I clear my throat. “Gentlemen,” I say, and silence falls. I stand with my back to the door; they face me, six men in six chairs. There is a click and a rasping hiss as Trent lights a cigarette; he's been waiting for Belinda to leave the room before smoking.
“Thank you all for coming on such short notice.”
“This had better be good, Mitchell,” says Trent, exhaling a cloud, throwing the spent match into the fire. “My sister is very ill. I should be with her.”
“I'm sure she'll be fine,” I say, in a way he doesn't much like, judging by the expression on his face. “The doctor should be with her by now.”
“Doctor? I didn't send for a doctor.”
“Nevertheless, the fact remains. Does it not, Detective Sergeant Weston?”
The handsome plainclothes officer nods and sips his coffee. Sergeant Godley looks from Trent to Weston, from Weston to Trent, trying to fathom the sudden air of hostility between them.
“Now, if everyone has everything he needs, I'll begin.”
“Fire away, Mitch,” says McDermott, his hands behind his head, the muscles of his chest stretching the fabric of his shirt. Arthur Tippett steals a glance; now, there's a luxury that clerk's wages can hardly afford. And yet, Tippett looks greedy.
“Please do, Mr. Mitchell,” says Walter Ross. “You have promised us the truth—or so your note said. I am sure I speak for us all when I say I am eager to hear it.”
And so I began my exposition of the case as I saw it—a performance in the grand tradition, suitably located in a handsome drawing room.
There was much murmuring, which I silenced with an uplifted hand, like a conductor before an overture.
“Three of you knew Frank Bartlett very well. Mr. Ross—you knew him for many years.”
“Twenty or more.”
“And as partners in the firm?”
“Since 1919. After the War.”
“And you would describe him, I suppose, as an honorable man?”
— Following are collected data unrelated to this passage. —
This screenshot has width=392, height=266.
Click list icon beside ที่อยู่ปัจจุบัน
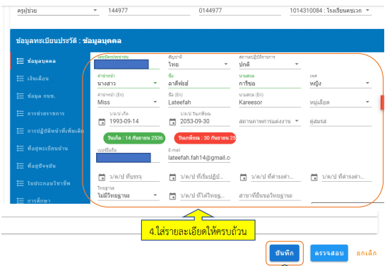click(20, 166)
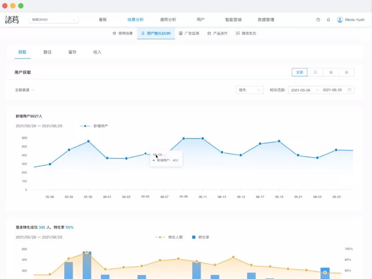Image resolution: width=372 pixels, height=279 pixels.
Task: Filter by the JS platform icon
Action: pos(315,72)
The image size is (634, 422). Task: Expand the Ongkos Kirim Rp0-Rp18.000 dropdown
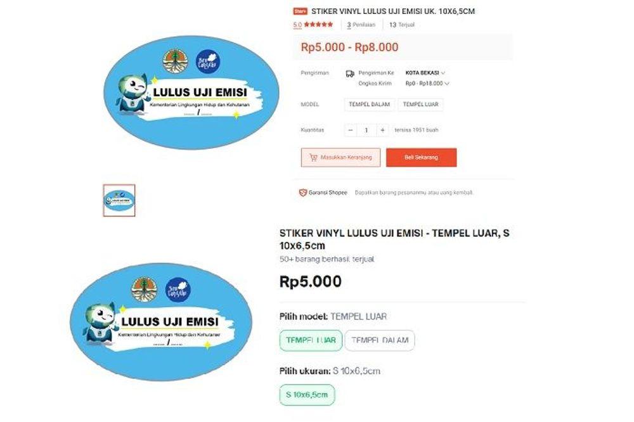[426, 82]
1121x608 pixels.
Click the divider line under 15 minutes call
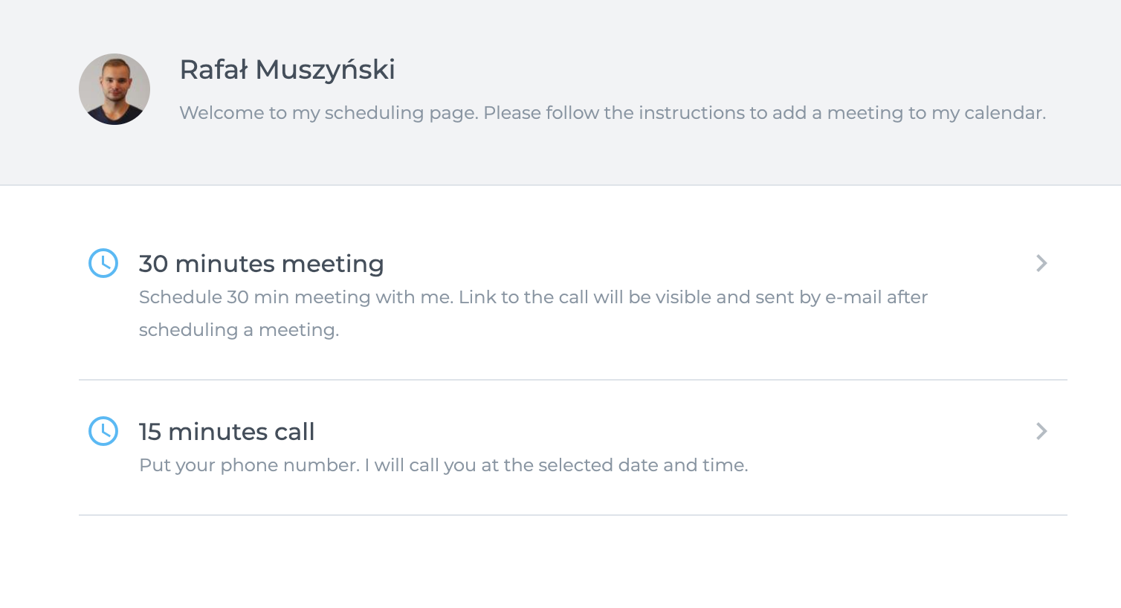pyautogui.click(x=573, y=515)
“Quite so. I admired him tremendously, until… Well… you know.”
“Until his death? Or before then?”
“I have always known of Frank's…preferences. I do not judge a man by such things. He fought for his country with great distinction, he was a brilliant lawyer and a valued colleague. From what I knew of his home life, he was a good husband. Those things are far more important to me than what a man does behind closed doors.”
“I wish more people thought like you, Mr. Ross. And yet, you were aware, I think, of certain irregularities in Bartlett's life?”
“Yes.”
“Would you care to tell us what those were?”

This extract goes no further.